I haven’t updated this blog in a while. I could go into details as to why, but none of us has time for that. Let’s skip it. It’s not important and all that really matters is that I haven’t completely given up on this thing yet. Yet.
Happy New Year. If it is a Happy New Year. Which I doubt.
I’ve discovered something: The time to become introspective towards your own life and accomplishments (or lack there-of) is not when listening to Tom Waits. But dammit, I just can’t help it. I once read a critic describe Tom Waits’ music as an glimpse into a rainy, filthy world as infested with jazz as with cock-roaches that never quite exists but the romantic in us fervently wished did. I don’t know about that but after listening to the man gargle caltrops, I still manage to feel like being drunk, broken-hearted and soaking wet would be cool.

Exercises =
A - Translate this sentence from the blog post into Spanish: "I haven’t updated this blog in a while."
B - Condense the paragraph of the blog post that begins "I haven’t updated this blog in a while" into one or two sentences, keeping its main facts.
C - Retype the part of the blog post between "I haven’t updated" and "thing yet. Yet.", inclusive.
The entries that follow are not needed for any of this work.

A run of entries
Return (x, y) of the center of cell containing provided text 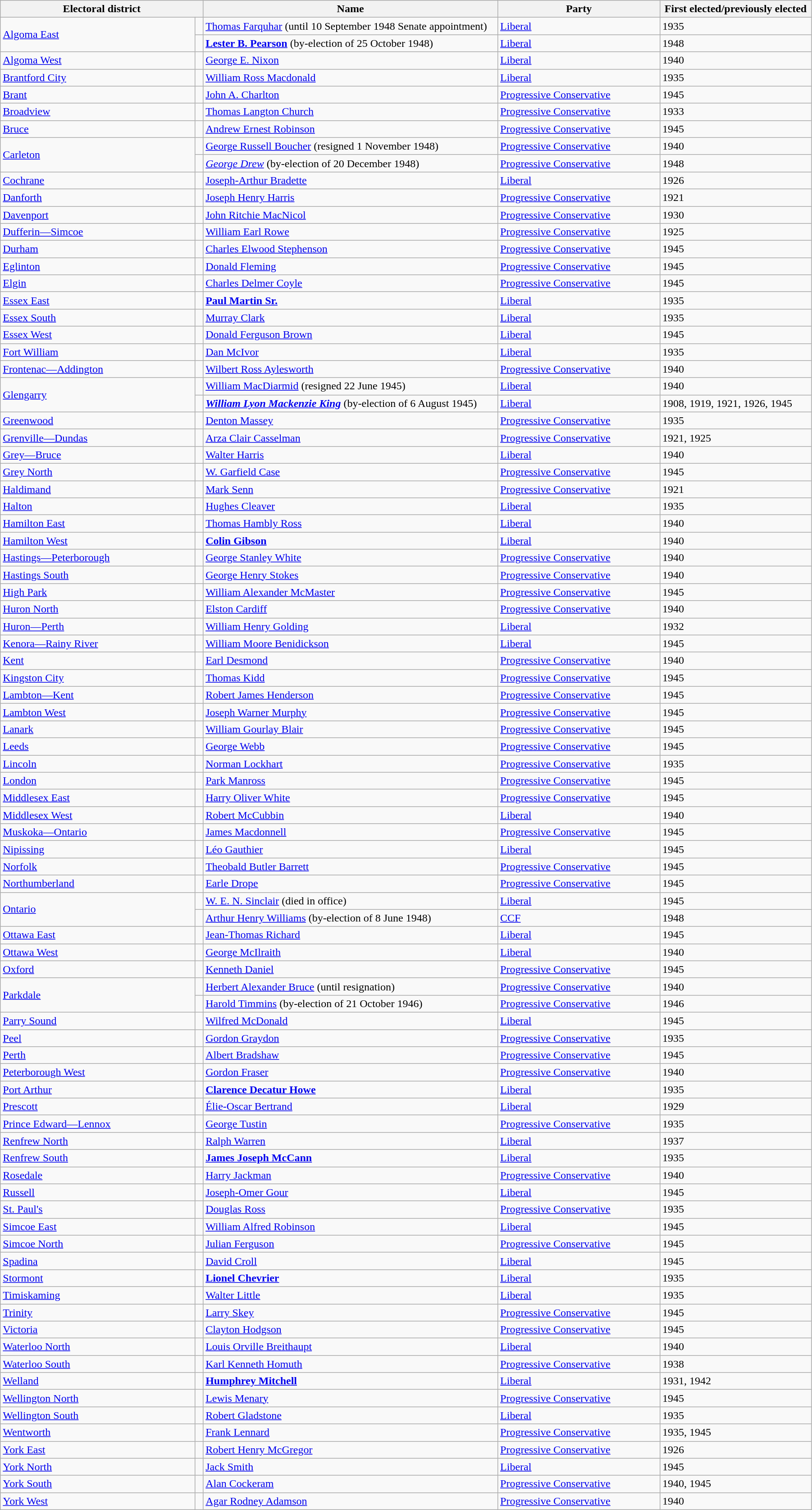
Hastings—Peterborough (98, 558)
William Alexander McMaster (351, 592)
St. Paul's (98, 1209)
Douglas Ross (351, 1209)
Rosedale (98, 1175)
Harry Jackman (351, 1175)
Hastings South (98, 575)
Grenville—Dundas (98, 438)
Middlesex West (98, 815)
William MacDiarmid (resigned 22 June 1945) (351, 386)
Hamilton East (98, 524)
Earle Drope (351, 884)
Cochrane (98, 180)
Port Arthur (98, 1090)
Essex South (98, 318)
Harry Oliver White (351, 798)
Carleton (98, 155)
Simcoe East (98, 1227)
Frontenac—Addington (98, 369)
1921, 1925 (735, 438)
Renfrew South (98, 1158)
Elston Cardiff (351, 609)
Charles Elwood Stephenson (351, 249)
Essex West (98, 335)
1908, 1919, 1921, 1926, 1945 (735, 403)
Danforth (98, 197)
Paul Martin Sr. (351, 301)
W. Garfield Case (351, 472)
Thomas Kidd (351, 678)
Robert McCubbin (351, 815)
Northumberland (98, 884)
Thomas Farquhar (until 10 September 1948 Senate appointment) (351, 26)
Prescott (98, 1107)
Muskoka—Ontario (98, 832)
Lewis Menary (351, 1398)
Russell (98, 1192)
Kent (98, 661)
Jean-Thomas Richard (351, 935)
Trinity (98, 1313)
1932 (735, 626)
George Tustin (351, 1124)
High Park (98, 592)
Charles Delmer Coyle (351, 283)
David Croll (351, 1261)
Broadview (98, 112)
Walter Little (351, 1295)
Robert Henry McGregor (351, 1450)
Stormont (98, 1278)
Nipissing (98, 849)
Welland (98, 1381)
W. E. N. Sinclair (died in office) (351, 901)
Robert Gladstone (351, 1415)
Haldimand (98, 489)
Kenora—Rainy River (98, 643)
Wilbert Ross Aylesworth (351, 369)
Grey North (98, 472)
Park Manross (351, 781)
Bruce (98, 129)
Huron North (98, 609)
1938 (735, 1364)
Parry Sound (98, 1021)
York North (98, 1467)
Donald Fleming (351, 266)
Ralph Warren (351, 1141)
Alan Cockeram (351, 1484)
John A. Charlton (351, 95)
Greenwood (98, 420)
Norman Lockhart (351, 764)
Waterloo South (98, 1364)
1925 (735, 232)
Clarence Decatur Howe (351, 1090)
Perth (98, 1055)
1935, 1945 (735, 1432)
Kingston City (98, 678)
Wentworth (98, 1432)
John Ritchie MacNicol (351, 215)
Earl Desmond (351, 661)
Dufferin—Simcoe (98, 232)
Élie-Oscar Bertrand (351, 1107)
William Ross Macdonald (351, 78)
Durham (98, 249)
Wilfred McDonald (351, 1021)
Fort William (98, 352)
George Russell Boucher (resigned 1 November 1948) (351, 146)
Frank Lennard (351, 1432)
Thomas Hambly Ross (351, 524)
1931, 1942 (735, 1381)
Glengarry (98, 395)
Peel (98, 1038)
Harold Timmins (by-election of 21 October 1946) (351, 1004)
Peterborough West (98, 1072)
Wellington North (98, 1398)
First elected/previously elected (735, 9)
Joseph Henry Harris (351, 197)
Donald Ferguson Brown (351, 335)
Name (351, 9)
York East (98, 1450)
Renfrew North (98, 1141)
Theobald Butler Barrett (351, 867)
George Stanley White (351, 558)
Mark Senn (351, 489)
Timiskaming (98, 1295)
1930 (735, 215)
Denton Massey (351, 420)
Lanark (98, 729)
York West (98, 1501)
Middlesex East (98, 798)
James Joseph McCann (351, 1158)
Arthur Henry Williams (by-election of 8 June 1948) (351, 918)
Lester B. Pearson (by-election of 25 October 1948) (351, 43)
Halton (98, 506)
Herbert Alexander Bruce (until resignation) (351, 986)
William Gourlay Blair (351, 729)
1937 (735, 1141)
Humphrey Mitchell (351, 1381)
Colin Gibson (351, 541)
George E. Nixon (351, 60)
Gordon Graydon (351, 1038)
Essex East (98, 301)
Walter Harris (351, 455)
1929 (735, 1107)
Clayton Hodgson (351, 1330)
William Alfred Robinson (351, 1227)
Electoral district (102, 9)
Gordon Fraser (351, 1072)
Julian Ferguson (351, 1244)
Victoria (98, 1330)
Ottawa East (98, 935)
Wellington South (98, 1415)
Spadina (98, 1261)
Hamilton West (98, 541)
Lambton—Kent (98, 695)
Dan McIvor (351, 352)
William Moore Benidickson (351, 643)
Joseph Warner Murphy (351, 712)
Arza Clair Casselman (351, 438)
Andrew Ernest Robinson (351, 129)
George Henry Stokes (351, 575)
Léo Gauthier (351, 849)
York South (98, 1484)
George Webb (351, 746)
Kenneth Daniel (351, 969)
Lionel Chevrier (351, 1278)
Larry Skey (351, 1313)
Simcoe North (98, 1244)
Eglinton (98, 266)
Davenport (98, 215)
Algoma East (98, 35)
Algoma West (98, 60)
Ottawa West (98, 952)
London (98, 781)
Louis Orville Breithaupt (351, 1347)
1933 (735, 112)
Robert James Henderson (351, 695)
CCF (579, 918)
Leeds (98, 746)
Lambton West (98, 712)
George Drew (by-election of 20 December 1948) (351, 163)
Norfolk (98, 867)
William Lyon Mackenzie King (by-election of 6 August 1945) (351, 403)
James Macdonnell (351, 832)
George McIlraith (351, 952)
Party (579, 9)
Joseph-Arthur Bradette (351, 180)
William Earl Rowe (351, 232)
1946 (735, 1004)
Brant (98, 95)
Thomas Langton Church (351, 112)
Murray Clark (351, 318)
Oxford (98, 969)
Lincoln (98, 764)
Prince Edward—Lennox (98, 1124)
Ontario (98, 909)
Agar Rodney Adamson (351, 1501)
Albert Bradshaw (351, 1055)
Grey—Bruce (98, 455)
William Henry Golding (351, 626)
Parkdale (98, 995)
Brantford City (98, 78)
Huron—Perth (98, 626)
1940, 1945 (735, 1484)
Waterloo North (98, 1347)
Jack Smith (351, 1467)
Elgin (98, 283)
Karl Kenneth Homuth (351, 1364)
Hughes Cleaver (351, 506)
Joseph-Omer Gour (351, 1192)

Expected answers =
A - Hace tiempo que no actualizo este blog.

B - I haven't updated this blog in a while, and the reasons aren't worth going into. What matters is that I haven't completely given up on it yet.

C -
I haven’t updated this blog in a while. I could go into details as to why, but none of us has time for that. Let’s skip it. It’s not important and all that really matters is that I haven’t completely given up on this thing yet. Yet.